### Aim of the exercise
Put the listing from the line with "Open the school marker near Gibbs Ave" to the line with "Viewport: 1080px width, 948px" into a Markdown table with the columns Row and Line, one row per line and blank lines omitted.

Items start

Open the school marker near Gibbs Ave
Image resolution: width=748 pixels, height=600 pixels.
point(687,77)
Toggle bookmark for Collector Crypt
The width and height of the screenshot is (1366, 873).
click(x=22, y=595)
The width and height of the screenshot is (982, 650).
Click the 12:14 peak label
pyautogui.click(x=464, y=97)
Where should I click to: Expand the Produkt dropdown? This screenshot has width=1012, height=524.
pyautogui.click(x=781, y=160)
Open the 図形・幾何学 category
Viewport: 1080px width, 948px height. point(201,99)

Items end
Items start

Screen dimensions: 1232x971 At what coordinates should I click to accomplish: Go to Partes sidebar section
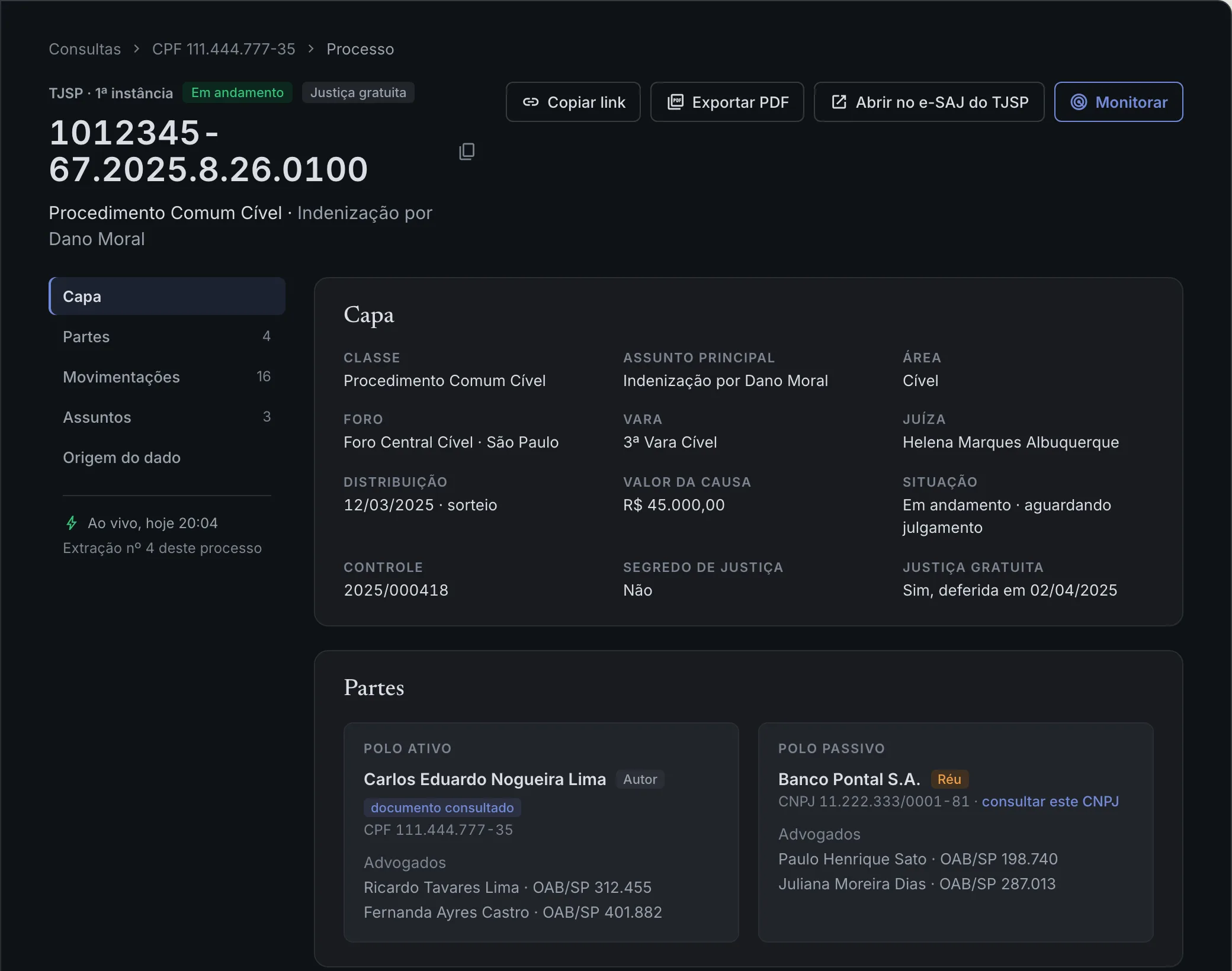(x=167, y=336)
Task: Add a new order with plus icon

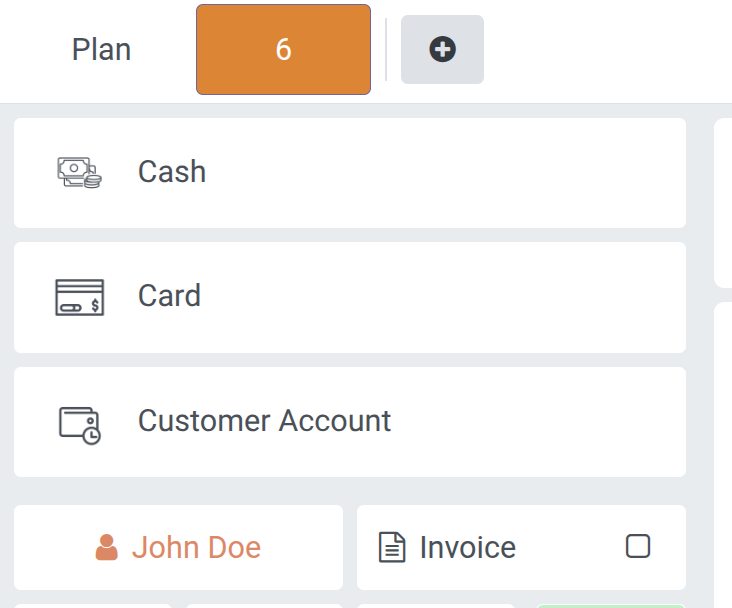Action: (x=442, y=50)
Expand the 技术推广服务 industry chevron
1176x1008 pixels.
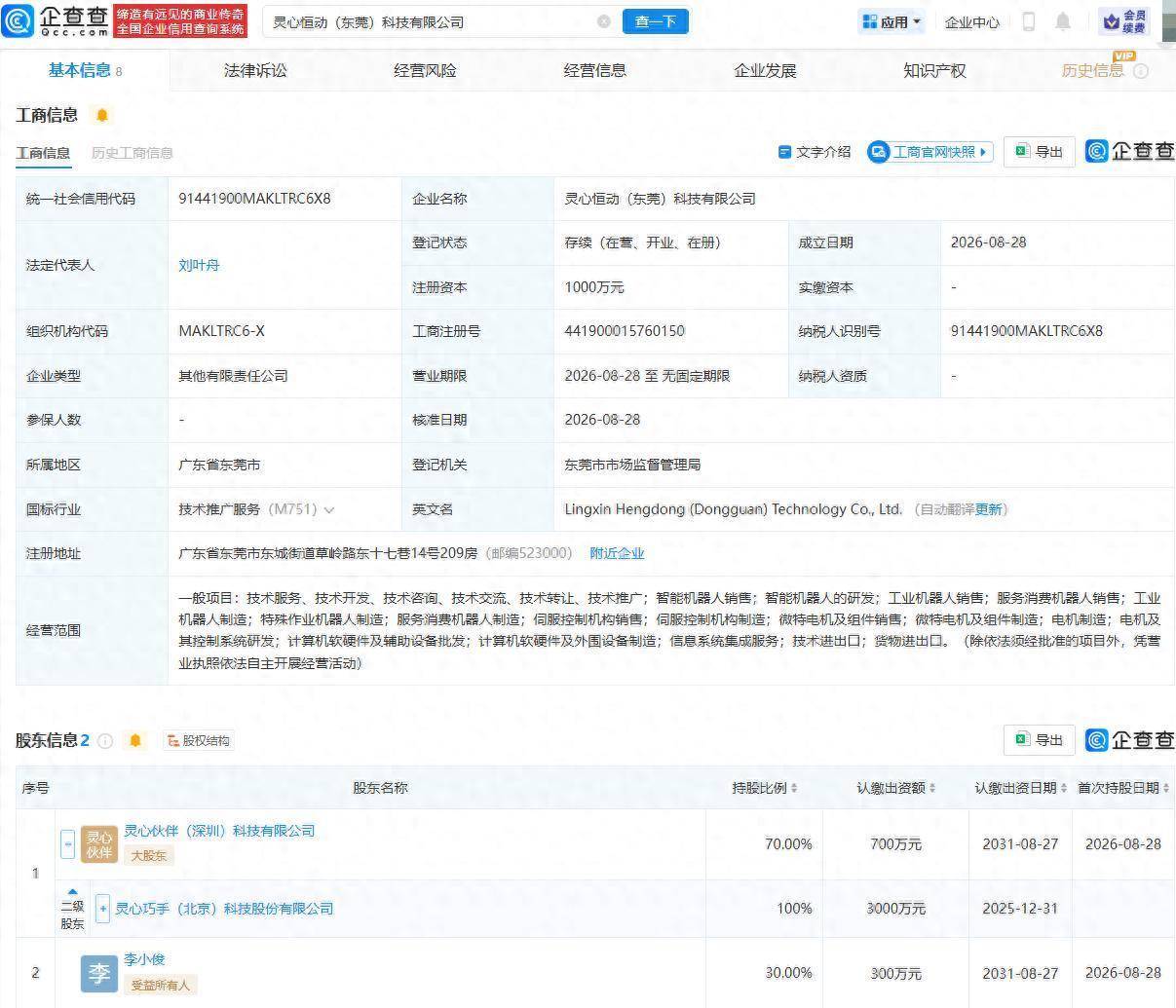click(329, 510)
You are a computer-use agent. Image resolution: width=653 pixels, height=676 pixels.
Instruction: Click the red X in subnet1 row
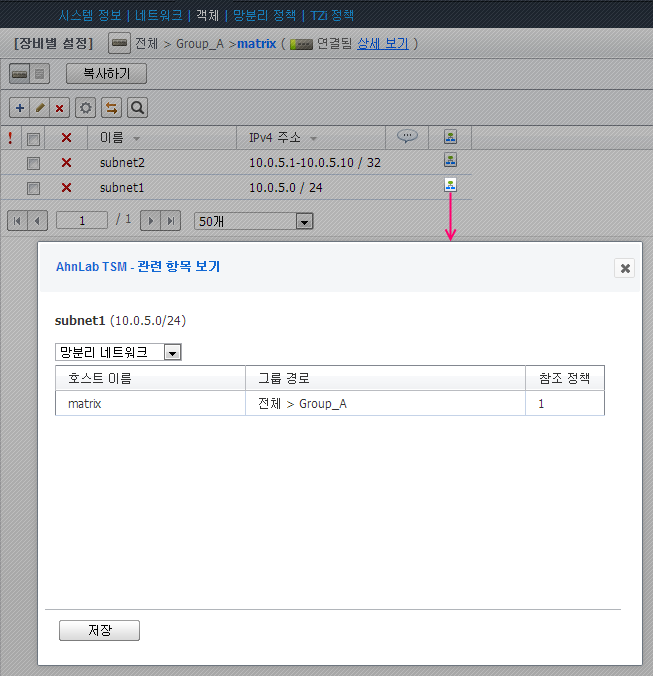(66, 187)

Items end

### Complete output
| Row | Line |
|---|---|
| 1 | Open the school marker near Gibbs Ave |
| 2 | Image resolution: width=748 pixels, height=600 pixels. |
| 3 | point(687,77) |
| 4 | Toggle bookmark for Collector Crypt |
| 5 | The width and height of the screenshot is (1366, 873). |
| 6 | click(x=22, y=595) |
| 7 | The width and height of the screenshot is (982, 650). |
| 8 | Click the 12:14 peak label |
| 9 | pyautogui.click(x=464, y=97) |
| 10 | Where should I click to: Expand the Produkt dropdown? This screenshot has width=1012, height=524. |
| 11 | pyautogui.click(x=781, y=160) |
| 12 | Open the 図形・幾何学 category |
| 13 | Viewport: 1080px width, 948px height. point(201,99) |